Writing multi-threaded code manually can be error-prone and verbose, particularly when processing large datasets. The Rayon crate simplifies this by providing parallel iterators that enable data parallelism with minimal code changes.

Rayon is a lightweight and efficient data-parallelism library that transforms sequential computations into parallel ones. It ensures data-race-free execution and dynamically balances workloads based on runtime conditions. This makes it an ideal choice for introducing parallelism into existing Rust code.

Rayon provides parallel versions of Rust's standard iterators, allowing seamless integration with existing code. It includes methods like par_sort for parallel sorting of mutable slices and the join() function for efficient parallel execution of two tasks.

22.8.1 Using Rayon in Your Project

To use Rayon, add the crate to your Cargo.toml file and import the necessary traits. The traits are grouped under the rayon::prelude module, typically imported with use rayon::prelude::*.

The rayon::prelude module provides access to methods like par_iter, par_iter_mut, and into_par_iter, which enable parallel implementations of standard iterative functions such as map, for_each, filter, and fold.

Parallel iterators are used similarly to regular iterators. To convert a sequential iterator to a parallel one, replace .iter(), .iter_mut(), or .into_iter() with .par_iter(), .par_iter_mut(), or .into_par_iter(), respectively.

Example: Summing Squares in Parallel

use rayon::prelude::*;

fn main() {
    let numbers: Vec<u64> = (0..1_000_000).collect();
    let sum: u64 = numbers
        .par_iter()
        .map(|x| x.pow(2))
        .sum();
    println!("Sum of squares: {}", sum);
}

Example: Incrementing Values in Parallel

use rayon::prelude::*;

fn increment_all(input: &mut [i32]) {
    input.par_iter_mut().for_each(|p| *p += 1);
}

Rayon automatically divides the input data across a thread pool, reducing the overhead of thread creation and destruction. This makes it particularly effective for data-parallel tasks such as summations, mappings, and filters.

22.8.2 When Rayon's Parallel Iterators Might Be Slower

For small workloads, the overhead of setting up parallel execution may outweigh the performance gains. Always benchmark your code to verify whether parallelization improves performance in your specific case.

22.8.3 The join() Construct

The rayon::join function allows efficient parallel execution of two closures. It returns a pair of results from those closures and is particularly useful for divide-and-conquer algorithms like quicksort.

Conceptually, calling join() is similar to spawning two threads, with each executing a closure.

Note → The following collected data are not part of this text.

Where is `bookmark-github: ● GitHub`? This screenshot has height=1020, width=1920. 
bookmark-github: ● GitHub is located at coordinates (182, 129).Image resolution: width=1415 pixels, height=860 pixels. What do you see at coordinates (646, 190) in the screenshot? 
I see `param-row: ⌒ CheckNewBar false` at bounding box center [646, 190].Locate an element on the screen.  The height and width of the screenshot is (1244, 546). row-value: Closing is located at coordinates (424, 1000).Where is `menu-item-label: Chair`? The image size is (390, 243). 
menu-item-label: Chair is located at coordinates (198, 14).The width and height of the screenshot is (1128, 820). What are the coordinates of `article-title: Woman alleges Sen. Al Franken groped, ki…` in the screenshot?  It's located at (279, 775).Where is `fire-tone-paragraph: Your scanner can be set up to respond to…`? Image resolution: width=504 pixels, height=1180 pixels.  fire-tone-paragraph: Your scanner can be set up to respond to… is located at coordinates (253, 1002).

However, Rayon’s implementation uses a technique called work stealing, which utilizes a fixed pool of worker threads and executes tasks in parallel only when there are idle CPUs.

Example: Parallel Quicksort Using join()

use rayon::prelude::*;

fn main() {
    let mut v = vec![5, 1, 8, 22, 0, 44];
    quick_sort(&mut v);
    assert_eq!(v, vec![0, 1, 5, 8, 22, 44]);
    println!("{:?}", v);
}

fn quick_sort<T: PartialOrd + Send>(v: &mut [T]) {
    if v.len() > 1 {
        let mid = partition(v);
        let (lo, hi) = v.split_at_mut(mid);
        rayon::join(|| quick_sort(lo), || quick_sort(hi));
    }
}

fn partition<T: PartialOrd + Send>(v: &mut [T]) -> usize {
    let pivot = v.len() - 1;
    let mut i = 0;
    for j in 0..pivot {
        if v[j] <= v[pivot] {
            v.swap(i, j);
            i += 1;
        }
    }
    v.swap(i, pivot);
    i
}

Although this example demonstrates parallel quicksort, for real-world sorting tasks, the par_sort method is generally more efficient and should be preferred.